Let $G$ be a group order order $p^3$. Show for any $g,h \in G$, we have $g^p h = hg^p$

Question

Let $p$ be a prime number. Let $G$ be a group order order $p^3$. Show for any $g,h \in G$, we have $g^p h = hg^p$

If $|g|=1$, then we're done.

If $|g|=p$, then we're done.

If $|g|=p^3$, then group is cyclic. So we're done.

We assume that $|g|=p^2$. For similar reasons, we have $|h|=p$ or $p^2$.

Consider $\langle g \rangle \cap \langle h \rangle$.

If $\langle g \rangle \cap \langle h \rangle= \{ e\} $, then we have at least $p^2+p-1$ distinct elements in $\langle g \rangle \cup \langle h \rangle$.

My question is that does this imply that there exists some $g^k$ or $h^l$ in the centre $Z(G)$. And why?

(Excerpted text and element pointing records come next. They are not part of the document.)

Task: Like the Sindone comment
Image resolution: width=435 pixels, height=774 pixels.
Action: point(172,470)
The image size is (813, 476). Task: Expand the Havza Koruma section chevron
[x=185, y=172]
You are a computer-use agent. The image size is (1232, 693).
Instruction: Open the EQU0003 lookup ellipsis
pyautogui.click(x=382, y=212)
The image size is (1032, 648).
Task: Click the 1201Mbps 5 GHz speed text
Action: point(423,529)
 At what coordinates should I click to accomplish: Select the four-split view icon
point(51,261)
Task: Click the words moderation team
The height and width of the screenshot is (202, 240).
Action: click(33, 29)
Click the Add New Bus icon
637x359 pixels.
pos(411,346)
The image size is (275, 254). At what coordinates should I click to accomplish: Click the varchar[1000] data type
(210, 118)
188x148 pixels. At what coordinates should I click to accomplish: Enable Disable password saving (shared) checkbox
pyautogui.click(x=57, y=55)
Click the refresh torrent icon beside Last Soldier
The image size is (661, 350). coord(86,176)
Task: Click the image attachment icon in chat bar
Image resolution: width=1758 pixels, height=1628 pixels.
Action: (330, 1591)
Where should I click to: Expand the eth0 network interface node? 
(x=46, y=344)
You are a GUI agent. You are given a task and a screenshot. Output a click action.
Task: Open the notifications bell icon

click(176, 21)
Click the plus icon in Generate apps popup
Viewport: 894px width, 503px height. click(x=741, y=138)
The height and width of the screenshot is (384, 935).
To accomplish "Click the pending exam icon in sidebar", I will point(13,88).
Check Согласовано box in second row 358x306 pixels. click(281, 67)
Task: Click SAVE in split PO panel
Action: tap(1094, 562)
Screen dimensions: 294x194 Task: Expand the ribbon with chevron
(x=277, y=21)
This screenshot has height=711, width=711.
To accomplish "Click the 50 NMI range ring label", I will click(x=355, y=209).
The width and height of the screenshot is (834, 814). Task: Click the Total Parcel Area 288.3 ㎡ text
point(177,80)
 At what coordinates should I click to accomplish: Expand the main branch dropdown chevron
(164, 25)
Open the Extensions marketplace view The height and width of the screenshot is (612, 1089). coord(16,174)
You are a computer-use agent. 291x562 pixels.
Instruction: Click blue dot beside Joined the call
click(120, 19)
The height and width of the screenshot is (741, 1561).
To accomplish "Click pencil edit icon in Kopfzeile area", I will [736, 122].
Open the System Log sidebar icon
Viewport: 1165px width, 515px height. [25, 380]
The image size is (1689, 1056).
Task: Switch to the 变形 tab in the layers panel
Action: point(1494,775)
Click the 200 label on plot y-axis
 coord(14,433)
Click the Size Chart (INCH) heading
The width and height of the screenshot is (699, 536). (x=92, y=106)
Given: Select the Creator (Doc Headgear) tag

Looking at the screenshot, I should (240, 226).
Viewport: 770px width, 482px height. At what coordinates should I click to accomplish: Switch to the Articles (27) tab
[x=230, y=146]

I thought of using the class equation. But all I can get is that the centre is at least of order $p$. I don't see we can say that there exists some $g^k$ or $h^l$ in the centre $Z(G)$.

Any help is appreciated!

Answer 1

You already know that $Z(G)$ is nontrivial. Since $G/Z(G)$ cannot be nontrivial cyclic, we have that either $|Z(G)|=p^3$ or $|Z(G)|=p$. If $|Z(G)|=p^3$, then $G$ is abelian and there is nothing else to do, so we just need to consider the case of $|Z(G)|=p$. Then $G/Z(G)$ is of order $p^2$, but cannot be cyclic. Therefore, $G/Z(G)\cong C_p\times C_p$, so the image of any element in $G/Z(G)$ has exponent $p$. Thus, for all $g\in G$, $g^p\in Z(G)$.